U.S. Senate candidate Chris Janicek faced new questions Monday about his personal conduct: a female campaign staffer’s claim that he discussed swimming naked together.
Former staffer Allison Bitterman told The World-Herald that Janicek, 56, talked about a mutual skinny-dip on the same day in which the Democratic candidate made sexually explicit comments about her in a group text.
Bitterman, 30, said Janicek told her that “if the Republicans take any pictures, we’ll just respond with, ‘Haven’t you swam naked before? It’s a freeing feeling.’”
Reached Monday evening, Janicek denied suggesting that they swim naked together. But he said he did tell his former employee that she could use the pool at his home while he was gone that day in Lincoln.
He said he had told her only that she needed to take some time for herself and suggested using his pool to relax.
“I said after 9 o’clock, everybody looks good in the dark,” he said. “I said you can have the whole place to yourself.”
Bitterman said Janicek made no mention of being out of town.
Janicek said he has no plans to quit the race yet.

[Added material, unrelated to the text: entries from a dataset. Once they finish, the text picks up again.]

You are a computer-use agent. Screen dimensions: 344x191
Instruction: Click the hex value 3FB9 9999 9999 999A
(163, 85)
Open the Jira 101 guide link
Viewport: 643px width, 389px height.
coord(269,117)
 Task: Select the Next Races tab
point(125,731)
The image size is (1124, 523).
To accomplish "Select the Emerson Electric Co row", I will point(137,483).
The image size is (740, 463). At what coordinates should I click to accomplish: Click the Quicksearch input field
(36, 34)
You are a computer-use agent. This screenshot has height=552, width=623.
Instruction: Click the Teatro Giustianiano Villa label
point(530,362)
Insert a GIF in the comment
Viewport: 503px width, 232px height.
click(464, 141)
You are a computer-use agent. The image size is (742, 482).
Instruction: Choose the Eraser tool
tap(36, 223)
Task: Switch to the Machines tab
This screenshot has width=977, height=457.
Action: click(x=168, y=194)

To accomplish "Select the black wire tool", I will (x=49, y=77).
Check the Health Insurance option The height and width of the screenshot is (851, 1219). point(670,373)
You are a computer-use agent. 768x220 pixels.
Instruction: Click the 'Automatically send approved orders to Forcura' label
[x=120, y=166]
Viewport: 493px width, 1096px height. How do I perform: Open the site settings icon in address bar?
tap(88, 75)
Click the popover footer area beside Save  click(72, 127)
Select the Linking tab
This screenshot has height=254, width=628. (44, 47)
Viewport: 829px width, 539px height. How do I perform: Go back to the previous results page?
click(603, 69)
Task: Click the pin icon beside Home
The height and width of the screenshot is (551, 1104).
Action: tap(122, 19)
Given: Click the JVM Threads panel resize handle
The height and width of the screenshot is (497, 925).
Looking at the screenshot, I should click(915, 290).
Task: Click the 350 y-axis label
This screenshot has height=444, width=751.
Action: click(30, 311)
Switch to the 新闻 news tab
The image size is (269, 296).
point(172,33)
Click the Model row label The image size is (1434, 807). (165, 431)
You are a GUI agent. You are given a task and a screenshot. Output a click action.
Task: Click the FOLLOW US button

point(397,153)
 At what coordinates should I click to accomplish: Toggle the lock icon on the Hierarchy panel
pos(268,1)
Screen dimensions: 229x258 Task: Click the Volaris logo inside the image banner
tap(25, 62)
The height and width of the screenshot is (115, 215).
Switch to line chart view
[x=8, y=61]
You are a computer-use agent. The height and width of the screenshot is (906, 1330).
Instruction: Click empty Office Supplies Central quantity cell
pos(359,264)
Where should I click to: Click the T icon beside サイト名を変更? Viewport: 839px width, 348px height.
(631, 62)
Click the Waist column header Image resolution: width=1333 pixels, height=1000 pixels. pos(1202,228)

State party officials have called on Janicek to withdraw so he can be replaced by Omaha mental health practitioner Alisha Shelton, who lost to him in the May 12 primary.
The Democratic candidate will face off against Ben Sasse, Nebraska’s Republican junior senator, who is seeking a second term.
Bitterman agreed to go public with The World-Herald on Monday about a series of odd interactions with Janicek on June 4. It began with a fundraising meeting he skipped out on and ended with Janicek’s previously reported group texts about her.
Janicek had texted five people, including her, saying her co-workers needed to “get her laid” and raising the possibility of paying people to have sex with her. He even described possible sex acts.
Bitterman said she was “absolutely mortified.” She had been Janicek’s finance director for a week and a half. She had never been spoken about like that in a professional setting, she said.
“I am a young woman, and I was his employee,” she said in an interview. “I wasn’t a friend.”
Several people have spoken to The World-Herald in recent days about Janicek’s habit of making offensive comments and telling offensive jokes.
The alleged swimming pool offer is the latest twist. Bitterman, who has filed a formal complaint about his behavior with the Nebraska Democratic Party, said Janicek had invited her to his house for a swim and then said she could come by later in the evening if she wanted to swim naked with him.
She said his pool invitation made her “feel very uncomfortable.” She was unsure how to respond, she said, but did “manage to tell him no.” She left her phone at home and ran some errands, then returned to see the explicit texts. She said she felt her stomach drop.
Bitterman had not been named publicly in previous stories about the texts. She said she hadn’t wanted to speak out because she felt it would be her word against his. But she said she decided to come forward and give her name because Janicek told reporters things about her that aren’t true, including that she had talked openly about her sex life near him.
Bitterman said she had no such conversations, echoing statements last week from her lawyer, Democratic Party activist Vince Powers.
Janicek said he is frustrated by the new allegation. He said he has tried to show respect to Bitterman, who he said had already tried to quit her job on June 2.
But Bitterman said it was difficult hearing Janicek say, after the sexual texts became public, that she had accepted his apology. He had come to her home to apologize, she said, and she would’ve said almost anything to get him to leave.
“I do not believe ... that Mr. Janicek is apologetic for what he said to me,” she said. “There is no justification for his behavior.”
Bitterman said she has worked or volunteered in several Democratic campaigns, including for Kara Eastman, Bob Kerrey and Jim Suttle. She said she doesn’t want people to get disillusioned with politics.
But she said Janicek has proved that he has no business being in the race and needs to leave the race. Others, she said, are ready and able to step up and challenge Sasse.
“We need to expect more from our candidates, and we need to expect more from our leadership,” she said. “We need to hold them to the highest of standards.”